WHAT THE TASK REQUIRES
Output the entries from the line with "Given: Click the" up to and including the line with "The height and" as a two-column CSV with columns entry_text and answer. Write one row per entry, put each field in quotes, replace line breaks with spaces, and leave out the pictures.

== MATERIALS PROVIDED ==

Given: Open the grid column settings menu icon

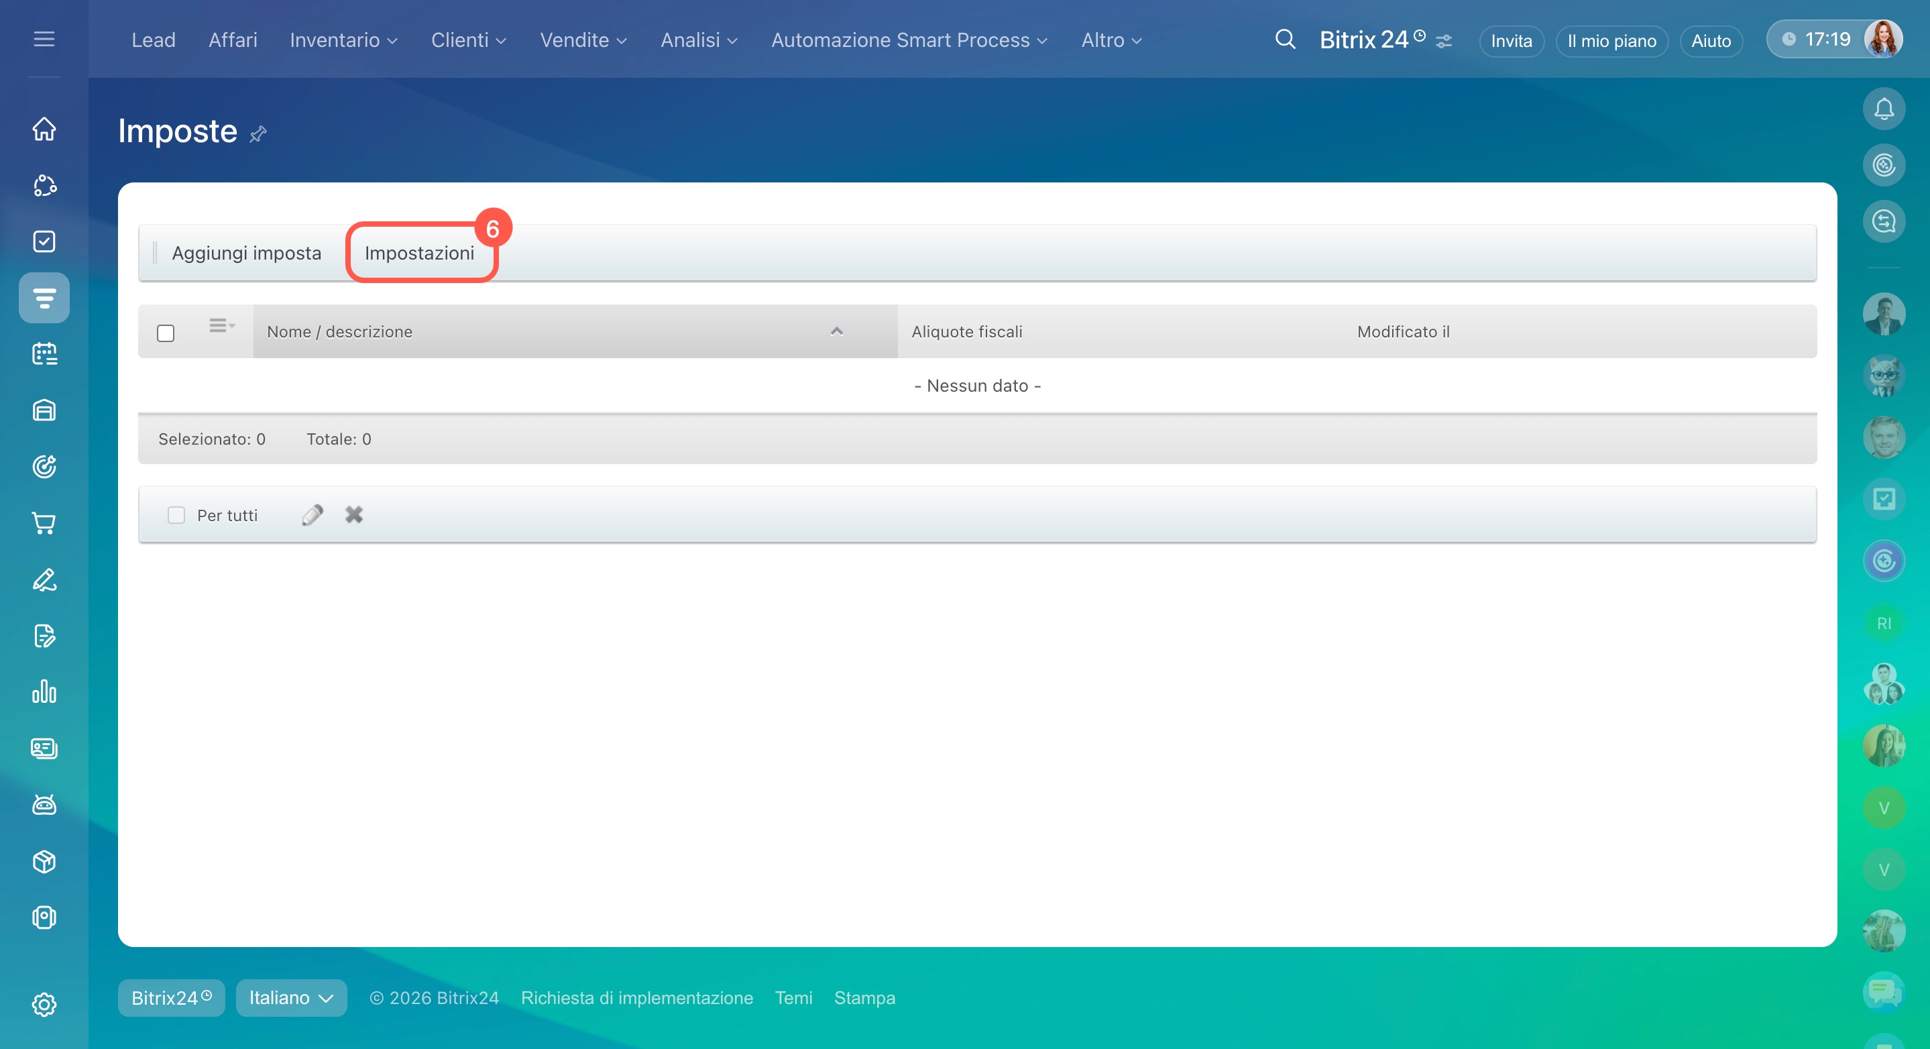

===
== MATERIALS PROVIDED ==

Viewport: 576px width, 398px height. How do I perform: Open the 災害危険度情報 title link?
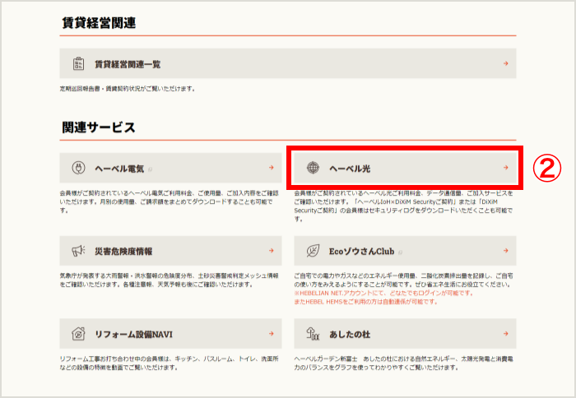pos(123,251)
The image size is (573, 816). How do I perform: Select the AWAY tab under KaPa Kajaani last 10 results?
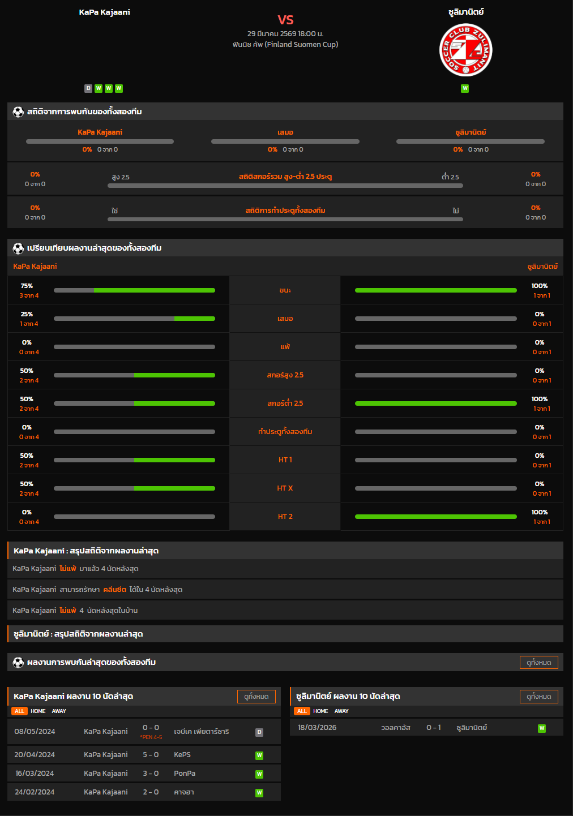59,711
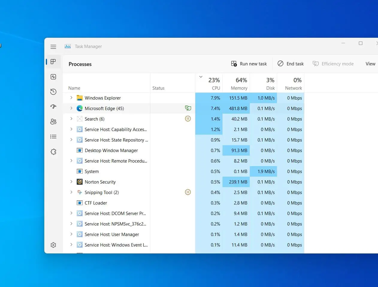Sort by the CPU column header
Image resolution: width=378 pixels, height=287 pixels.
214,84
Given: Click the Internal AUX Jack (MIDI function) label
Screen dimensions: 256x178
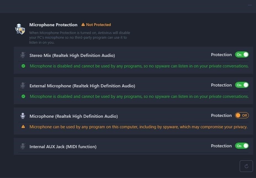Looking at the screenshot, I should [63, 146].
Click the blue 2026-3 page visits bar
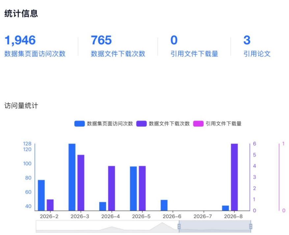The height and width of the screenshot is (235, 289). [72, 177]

===

RESPONSE TO THIS TASK
entry_text,answer
"Given: Click the Internal AUX Jack (MIDI function) label Screen dimensions: 256x178","Looking at the screenshot, I should [63, 146]."
"Click the blue 2026-3 page visits bar","The height and width of the screenshot is (235, 289). [72, 177]"